= Microassembler =

A microassembler is a computer program that helps prepare a microprogram, called firmware, to control the low level operation of a computer in much the same way an assembler helps prepare higher level code for a processor. The difference is that the microprogram is usually only developed by the processor manufacturer and works intimately with the computer hardware. On a microprogrammed computer the microprogram implements the operations of the instruction set in which any normal program (including both application programs and operating systems) is written. The use of a microprogram allows the manufacturer to fix certain mistakes, including working around hardware design errors, without modifying the hardware. Another means of employing microassembler-generated microprograms is in allowing the same hardware to run different instruction sets. After it is assembled, the microprogram is then loaded to a control store to become part of the logic of a CPU's control unit.

Some microassemblers are more generalized and are not targeted at a single computer architecture. For example, through the use of macro-assembler-like capabilities, Digital Equipment Corporation used their MICRO2 microassembler for a very wide range of computer architectures and implementations.

If a given computer implementation supports a writeable control store, the microassembler is usually provided to customers as a means of writing customized microcode.

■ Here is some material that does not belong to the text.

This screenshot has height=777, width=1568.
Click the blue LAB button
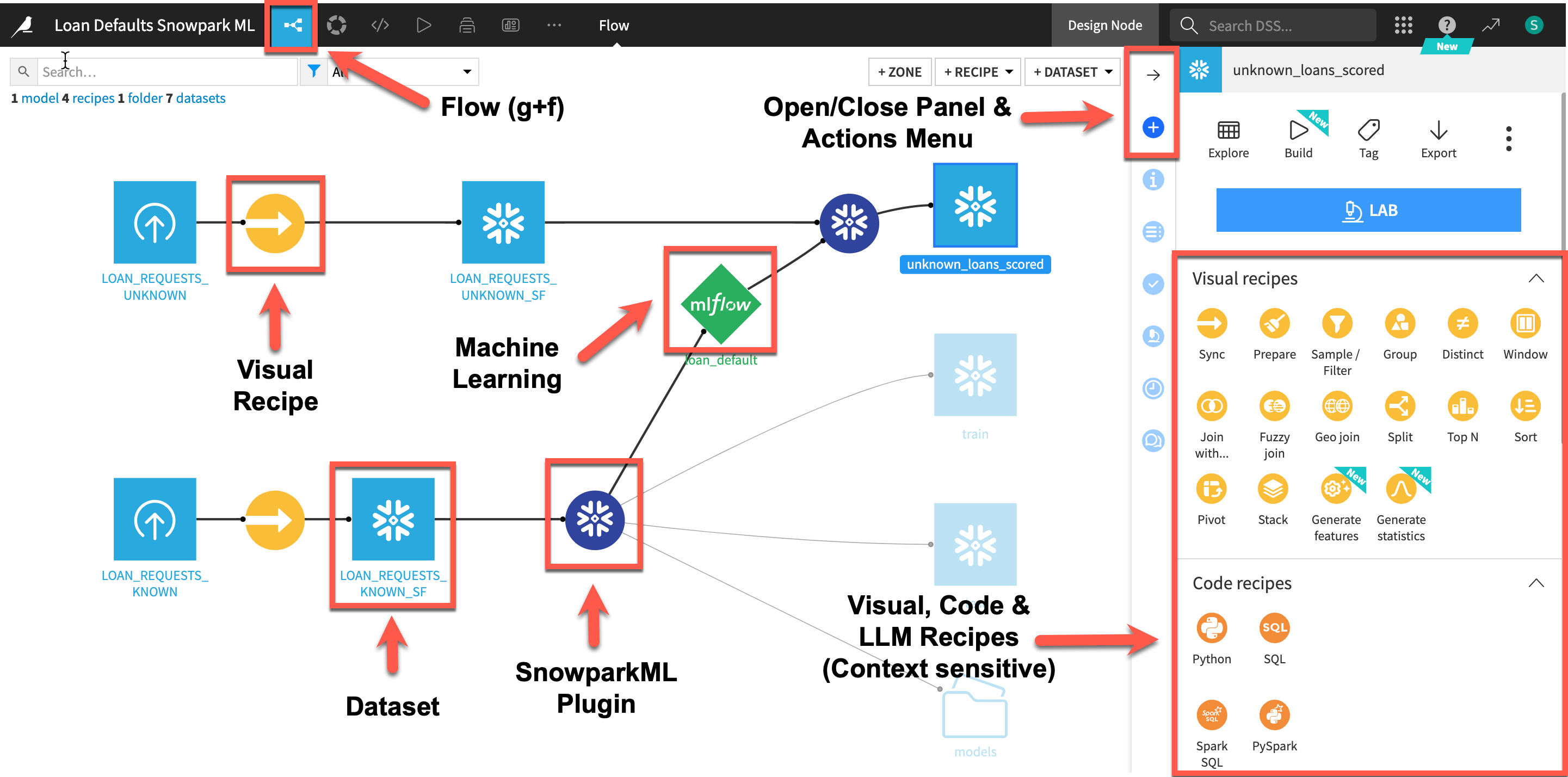tap(1368, 211)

In the process of microcode assembly it is helpful to verify the microprogram with emulation tools before distribution. Nowadays, microcoding has experienced a revival, since it is possible to correct and optimize the firmware of processing units already manufactured or sold, in order to adapt to specific operating systems or to fix hardware bugs. However, a commonly usable microassembler for today's CPUs is not available to manipulate the microcode. Knowledge of a processor's microcode is usually considered proprietary information so it is difficult to obtain information about how to modify it.